> **TEXT FOR ANALYSIS**
>>

Court Says Medical Marijuana Dispensary Can’t Deduct Business Expenses

A federal appeals court ruled today that a San Francisco medical marijuana dispensary can’t deduct business expenses for sales of the drug from its taxable income.

A three-judge panel of the 9th U.S. Circuit Court of Appeals said Vapor Room owner Martin Olive couldn’t subtract such expenses because federal tax law bans deductions for a trade or business that “consists of trafficking in controlled substances.”

Even though a 1996 California law allows the use of medical marijuana, “the use and sale of marijuana remain prohibited under federal law,” Circuit Judge Susan Graber wrote.

Olive established the Vapor Room as a medical marijuana dispensary then known as the Vapor Room Healing Center in a large rented room in the Lower Haight District in 2004.

Among other amenities, the facility provided vaporizers that enabled patients to inhale the vapor of marijuana extract instead smoking the drug.

<<

> **DATASET CONTENT**

>>

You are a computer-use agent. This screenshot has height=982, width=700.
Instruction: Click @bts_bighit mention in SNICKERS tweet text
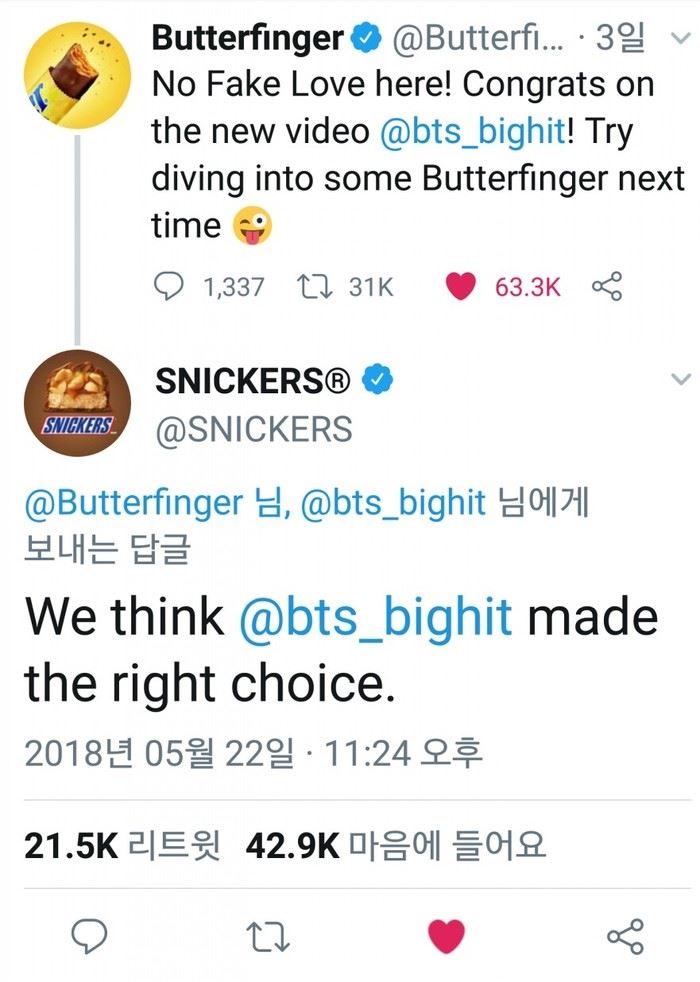(376, 617)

<<

> **WHAT TO DO**
#1 Return the passage from the article on the dispensary tax ruling, starting at "Court Says Medical" and ending at "District in 2004.".
#2 According to the article on the dispensary tax ruling, in which San Francisco district did Martin Olive set up the Vapor Room in 2004?

> **OUTPUTS FOR THE TASKS**
#1
Court Says Medical Marijuana Dispensary Can’t Deduct Business Expenses

A federal appeals court ruled today that a San Francisco medical marijuana dispensary can’t deduct business expenses for sales of the drug from its taxable income.

A three-judge panel of the 9th U.S. Circuit Court of Appeals said Vapor Room owner Martin Olive couldn’t subtract such expenses because federal tax law bans deductions for a trade or business that “consists of trafficking in controlled substances.”

Even though a 1996 California law allows the use of medical marijuana, “the use and sale of marijuana remain prohibited under federal law,” Circuit Judge Susan Graber wrote.

Olive established the Vapor Room as a medical marijuana dispensary then known as the Vapor Room Healing Center in a large rented room in the Lower Haight District in 2004.

#2 The Lower Haight District.